La sindrome di Horner è caratterizzata da ptosi, miosi e anidrosi dovute alla disfunzione dell'output simpatico cervicale. La diagnosi è confermata con test farmacologici usando collirio di cocaina o di apraclonidina. La diagnostica per immagini (RM o TC) del cervello, del midollo spinale, del torace o del collo può essere necessaria per identificare la causa. Il trattamento dipende dalla causa.
(Vedi anche Panoramica sul sistema nervoso autonomo.)
Eziologia della sindrome di Horner
La sindrome di Horner si verifica quando c'è un'interruzione delle vie simpatiche cervicali che vanno dall'ipotalamo all'occhio. La lesione causale può essere primaria (anche congenita) o secondaria a un altro disturbo.
Le lesioni sono solitamente classificate come:
Centrali (p. es., ischemia del tronco encefalico, siringomielia, tumore cerebrale, tumore del midollo spinale)
Periferiche (p. es., tumore di Pancoast, adenopatia cervicale, traumi della testa e del collo, dissezione aortica o carotidea e aneurisma dell'aorta toracica).
Le lesioni periferiche possono essere di origine pregangliare o postgangliare.
Sintomatologia della sindrome di Horner
I sintomi della sindrome di Horner includono ptosi (palpebra cadente), miosi (pupilla ristretta), anidrosi e iperemia del lato colpito.
DR P. MARAZZI/SCIENCE PHOTO LIBRARY
Nella forma congenita l'iride non si pigmenta e rimane blu-grigia.
Diagnosi della sindrome di Horner
Test di instillazione oculare con gocce di cocaina o apraclonidina
RM o TC per diagnosticare la causa
Instillare dei colliri può aiutare a confermare e caratterizzare la sindrome di Horner.
Inizialmente, gocce di cocaina (4 o 10%) o di apraclonidina (0,5%) sono messe in entrambi gli occhi:
Cocaina: la cocaina blocca la ricaptazione sinaptica della noradrenalina e provoca la dilatazione della pupilla dell'occhio non affetto. Se è presente una lesione postgangliare (sindrome di Horner periferica), la pupilla dell'occhio interessato non si dilata perché i terminali del nervo postganglionico sono degenerati; il risultato è un aumento dell'anisocoria (dimensione ineguale delle pupille). Se la lesione è al di sopra del ganglio cervicale superiore (sindrome di Horner pregangliare o centrale) e le fibre postgangliari sono intatte, anche la pupilla dell'occhio colpito si dilata e l'anisocoria diminuisce.

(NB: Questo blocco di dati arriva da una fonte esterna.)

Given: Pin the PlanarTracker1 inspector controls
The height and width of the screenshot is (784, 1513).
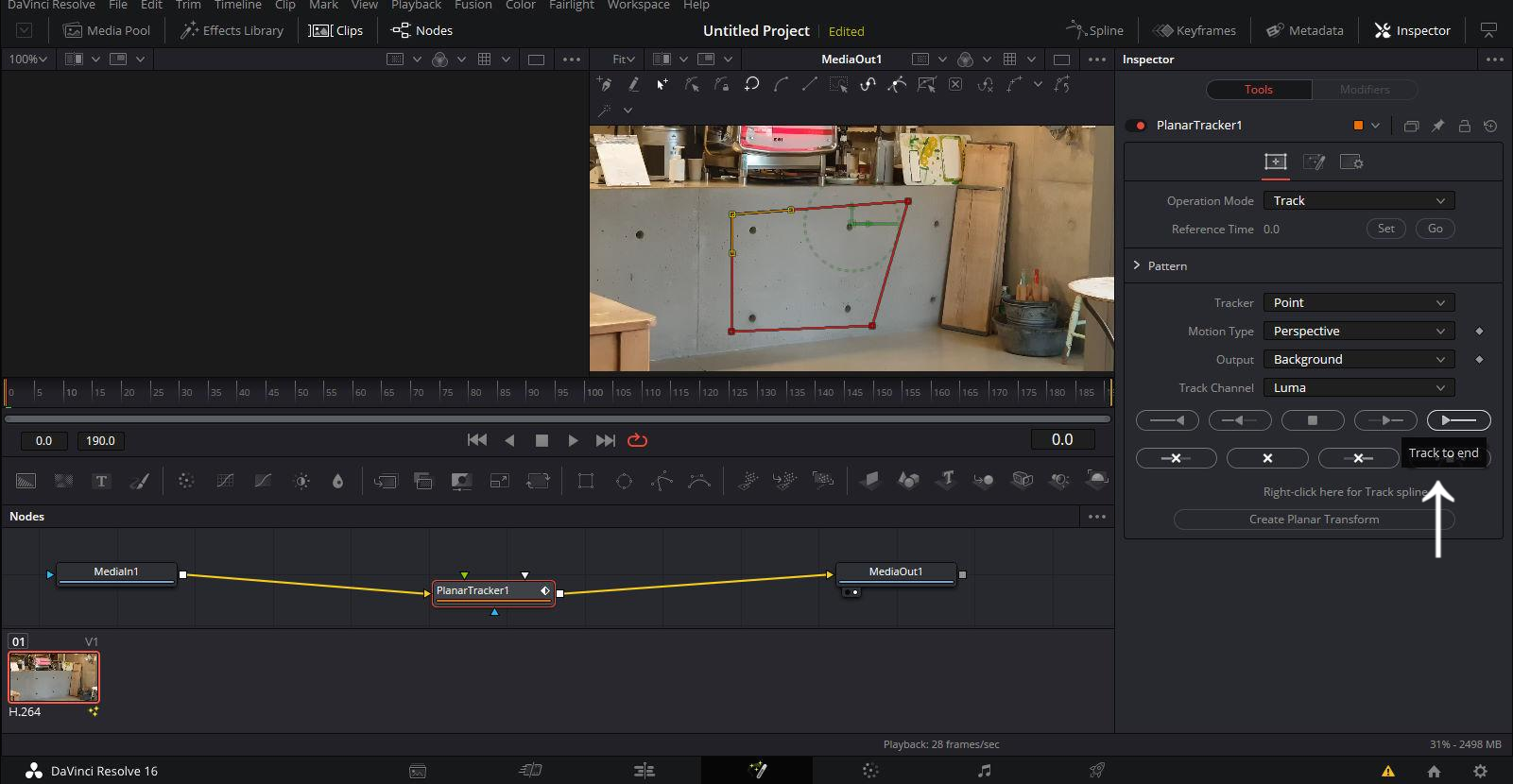Looking at the screenshot, I should point(1437,126).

Apraclonidina: l'apraclonidina è un debole agonista alfa-adrenergico che dilata minimamente la pupilla di un occhio normale. Se è presente una lesione postgangliare (sindrome di Horner periferica), la pupilla dell'occhio colpito si dilata di più di quella dell'occhio non affetto perché il muscolo dilatatore dell'iride dell'occhio colpito ha perso la sua innervazione simpatica e ha sviluppato una ipersensibilità adrenergica. Di conseguenza, l'anisocoria diminuisce. (Tuttavia, i risultati possono essere falsi negativi se la lesione causale è acuta.) Se la lesione è pregangliare (o in caso di una sindrome di Horner centrale), la pupilla dell'occhio interessato non si dilata perché il muscolo dilatatore dell'iride non sviluppa un'aumentata sensibilità adrenergica; di conseguenza, aumenta l'anisocoria.
Se i risultati suggeriscono la sindrome di Horner, vengono eseguiti ulteriori test per distinguere una lesione postgangliare da una lesione centrale o pregangliare.
I pazienti con sindrome di Horner devono essere sottoposti a RM o TC dell'encefalo, del midollo, del torace o del collo (in base al sospetto clinico) per localizzare l'anomalia.
Trattamento della sindrome di Horner
Trattamento della causa
Se identificabile, la causa della sindrome di Horner viene trattata; non ci sono terapie per la sindrome di Horner primitiva.
Punti chiave
La sindrome di Horner causa ptosi, miosi e anidrosi.
Deriva da una lesione centrale o periferica (pregangliare o postgangliare) che interrompe il tratto simpatico cervicale, che va dall'ipotalamo all'occhio.
Instillare cocaina o apraclonidina in entrambi gli occhi per confermare la diagnosi della sindrome di Horner e aiutare a localizzare la lesione (pregangliare o postgangliare).
Eseguire RM o TC dell'encefalo, del midollo, del torace o del collo, in base al sospetto clinico.
Trattare la causa, se identificabile; non ci sono terapie per la sindrome di Horner primitiva.